In the gospel this week, Jesus told his disciples to pray always and not to lose heart.
Last week, a parishioner and I were going through some prayer books in the cupboard. They are a bit worn, with fading covers and threadbare bindings. When we flipped from the back binding to look at the white block of pages we noticed a discoloration running down the center. At first we thought it was a stain, but one by one we checked - and each shared the same dark line in the midst of the white. So we opened to those pages. You may already be guessing what this was…Our Eucharists…“Of course!” we nodded to one another. The discolored pages were the Sunday morning Eucharists. Those pages held onto the oils from our hands from years of use; from fingers opening to those few pages time and time again. It is a testament (a record even) to a community committed to prayer.
In the gospel, Jesus essentially asks us to pray ceaselessly. But what does that mean?
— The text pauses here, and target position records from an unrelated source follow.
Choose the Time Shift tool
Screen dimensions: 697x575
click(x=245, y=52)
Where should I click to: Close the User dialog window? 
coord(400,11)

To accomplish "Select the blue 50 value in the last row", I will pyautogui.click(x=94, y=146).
As we grow up, we recognize that prayer is less about persuasion and petitions, and more about letting God work inside of us; in the dwelling place of the heart. Praying connects us to our hearts. There it dwells ceaselessly from that eternal spring that Jesus offers us, and where we can take ceaseless comfort.
As Jeremiah prophesied:
The days are surely coming, says the Lord,
when I will make a new covenant…
…I will put my law within them,
and I will write it on their hearts;
and I will be their God,
and they shall be my people.
Jesus is known as “the way,” pointing us always into relationship with God. He taught that if we put the intention of letting God’s living water flow within us, then prayer also flows more naturally. It becomes a way of being.
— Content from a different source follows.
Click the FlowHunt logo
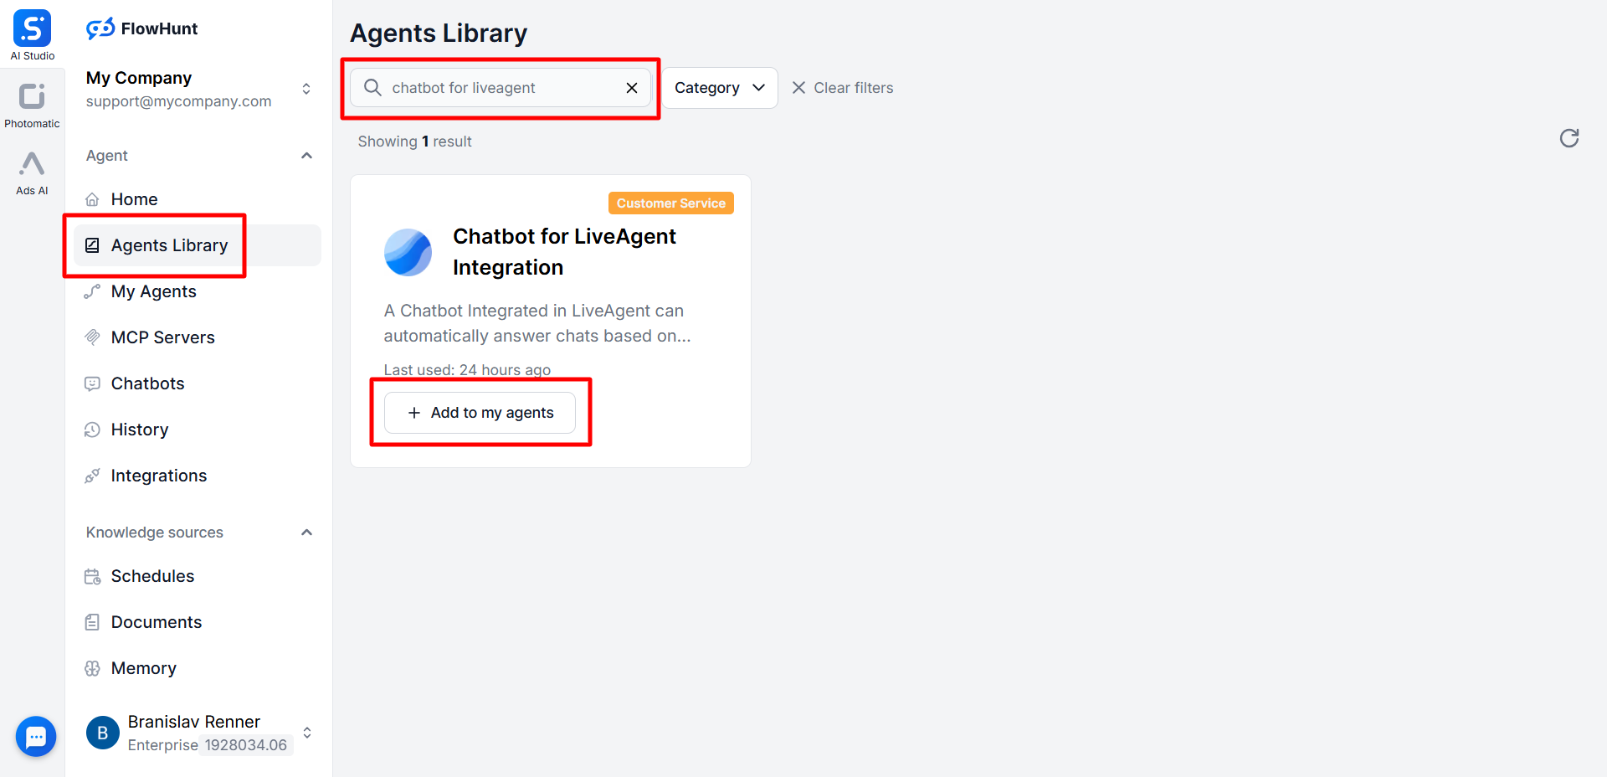The height and width of the screenshot is (777, 1607). pyautogui.click(x=142, y=28)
But there is not one correct way into prayer.
When we saw the prayer books’ mysterious “line” revealing a commitment to ceaseless prayer, I also wondered about the rest of those white pages: untouched - or nearly so. The prayer book is an incredible resource to have at home. There are daily devotions for families, all of the psalms, prayers and thanksgivings, canticles (which are early Jewish/Christian songs that show up in our offices of morning and evening prayer, compline), prayers for the sick, prayers and services of grief and mourning, and of great celebration. It offers us an outline of our faith and information about the councils who helped draft the theological language we use to try to name our belief about God. It is a rich resource for use - and much of it is for personal use. You do not have to be a clergy person. It is the book of common prayer.
What is telling about our prayerbook use, is that the Eucharist is what we are most familiar with. It is vital to our common life, to commune with one another and God. But to tell you the truth, the Episcopal Church has done us a bit of disservice in terms of making this the priority at the expense of the rest of the pray book and other forms of prayer. We forgot to teach prayer.
The Eucharist is our highest form of liturgy. We celebrate the great mystery of communion. We recite the creed which is an effort to use language to point to the very mysterious nature of the Trinity. There is a lot about the Eucharist that many people don’t understand which is why we call it a mystery… but in this day and age, many no longer want to participate, or even be Christian. And for many of us remaining, we still don’t trust our own ability to pray. Sometimes we are afraid of not doing it the “right” way.
There is no “right” way.
It may be very helpful to use the book of common prayer and daily devotionals to develop a practice. Practicing Prayer is our foundation. That’s why we often memorized prayers as children. To have something, and some language to connect us to God. It is not about practicing so that you will be considered good and lovable in the eyes of God. God already loves you. It is about having a life line to God. When you have a prayer practice it is the greatest resource for handling what the world throws at us.
At one point when I worked in the hospital, I used a little devotional three times a day: on my commute to work, at lunchtime and on my way home. It’s what got me through a particularly difficult time. Someone recently told me she uses part of a psalm, and it can lift her like a cup of coffee. Prayer can be a favorite passage, it may be focusing on your breath. In and out. Prayer unites us to our own being. We say our body is a temple because we are made in the image of God, so in Centering prayer we focus on God in the indwelling of our hearts.
Jesus says, “don’t lose heart.” Discovering spontaneous conversation with God; your unique and personal dialogue with God throughout the day may become an antidote for anger, to help quell the spirits, a shield against fear, an embrace of consolation.It alters how we make our way through life, how we respond, how we connect with others, and how we manage the big upsets and notice the little blessings.
It is nourishment, the daily bread that feeds us all week long until we come again to the communal feast of the Eucharist.
How sweet are your words to my taste! *
they are sweeter than honey to my mouth.